La parola chiave è orizzontale. La difesa che funziona non è quella che aspetta un governo illuminato che regoli le Big Tech — spoiler: non succederà, perché i governi sono i primi clienti della sorveglianza — e nemmeno quella che si affida a un singolo tool magico. È una pratica collettiva, distribuita, replicabile. Installi AdNauseam e lo consigli a chi conosci. Usi Tor quando il contesto lo richiede. Avveleni i dati con Nightshade se sei un artista, con Poison Fountain se gestisci un sito. Ti colleghi a una mesh network comunitaria invece di dipendere dal tuo provider che — come abbiamo raccontato — vende i tuoi metadati senza troppe remore. Partecipi a un cryptoparty, insegni a qualcuno come usare Signal, contribuisci a un progetto open source che smonta l’infrastruttura della sorveglianza pezzo per pezzo. Nessuno di questi gesti è risolutivo da solo. Tutti insieme costruiscono qualcosa che assomiglia a un’alternativa: non un sistema perfetto, ma una rete di pratiche che rende il controllo algoritmico un po’ più costoso, un po’ più fragile, un po’ meno inevitabile.
Non ci giriamo intorno: la posta in gioco è alta. Chi controlla gli algoritmi controlla cosa vedi, cosa compri, come lavori, come ti muovi nello spazio pubblico e — con la polizia predittiva — persino quali crimini «potresti» commettere. La resistenza digitale non è un hobby per smanettoni paranoici: è l’unica risposta coerente a un’automazione del potere che non ha precedenti nella storia umana. Dagli ingegneri che avvelenano i dati delle aziende per cui lavorano ai designer italiani che tessono pattern invisibili alle telecamere, dai cypherpunk degli anni Novanta ai ricercatori che studiano le strategie di evasione degli attivisti censurati sui social media, questa resistenza non è un’ideologia monolitica. È una pratica frammentata, imperfetta, in costante evoluzione. Proprio come dovrebbe essere ogni forma di autodifesa dal basso.
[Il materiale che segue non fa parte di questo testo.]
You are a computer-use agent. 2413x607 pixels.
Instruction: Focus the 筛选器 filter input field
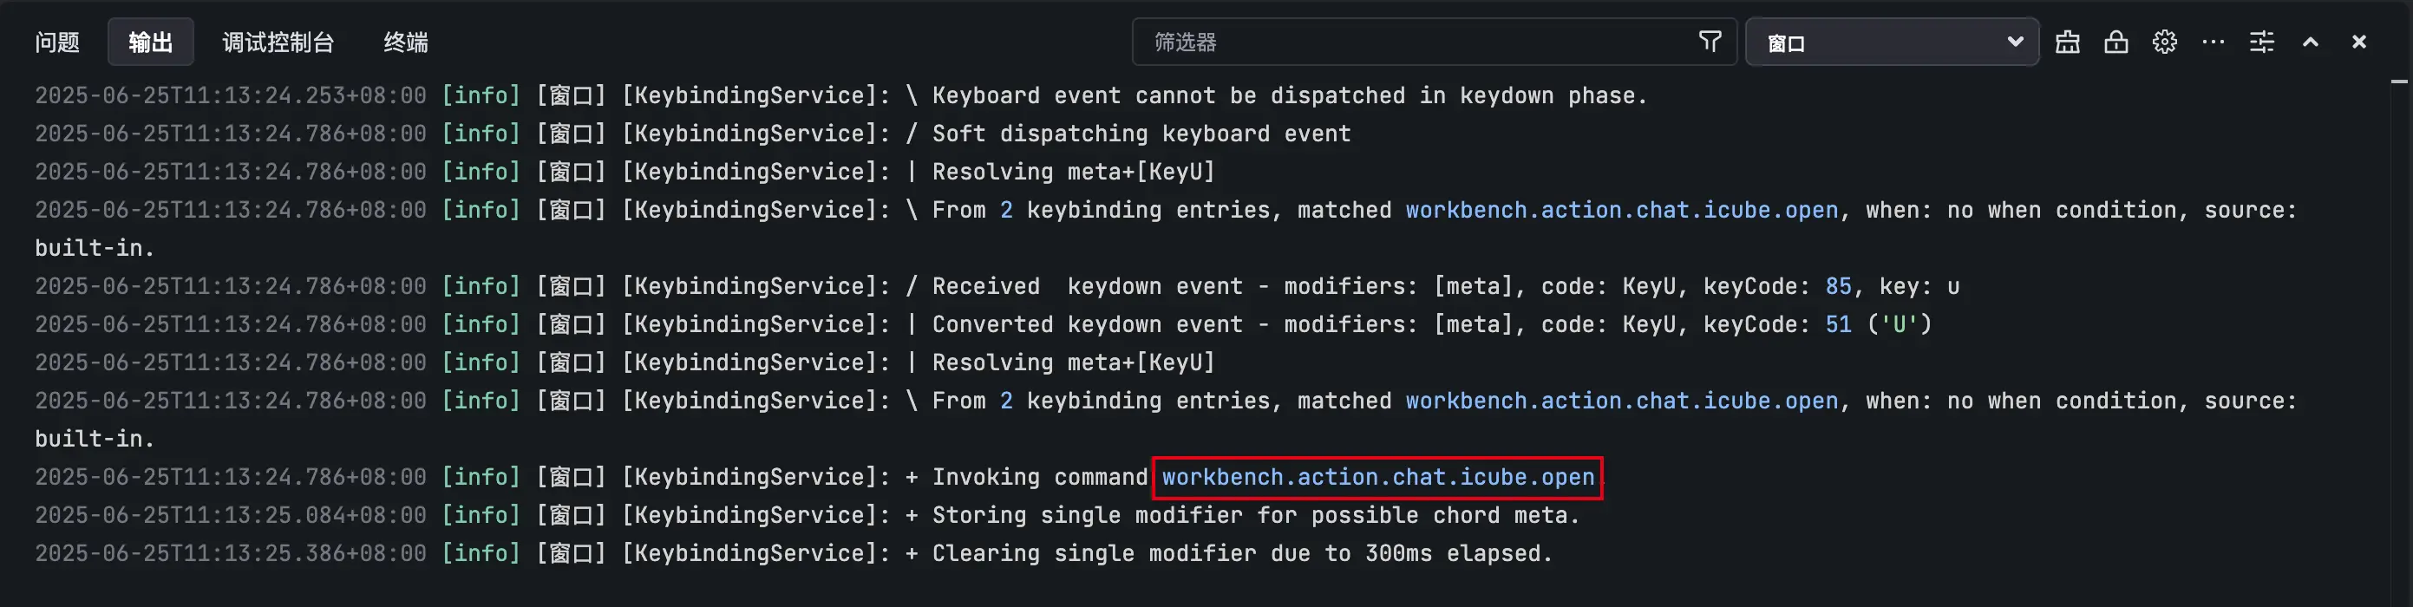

L’ultima domanda è sempre la stessa: da che parte stai tu? Il rumore che puoi generare conta. Il dato che puoi avvelenare conta. Il volto che puoi nascondere a una telecamera conta. Non perché questi gesti cambieranno il mondo da soli, ma perché rendono il controllo un po’ meno automatico e un po’ meno a buon mercato. In una guerra tra algoritmi e persone, ogni granello di sabbia negli ingranaggi è un atto di libertà.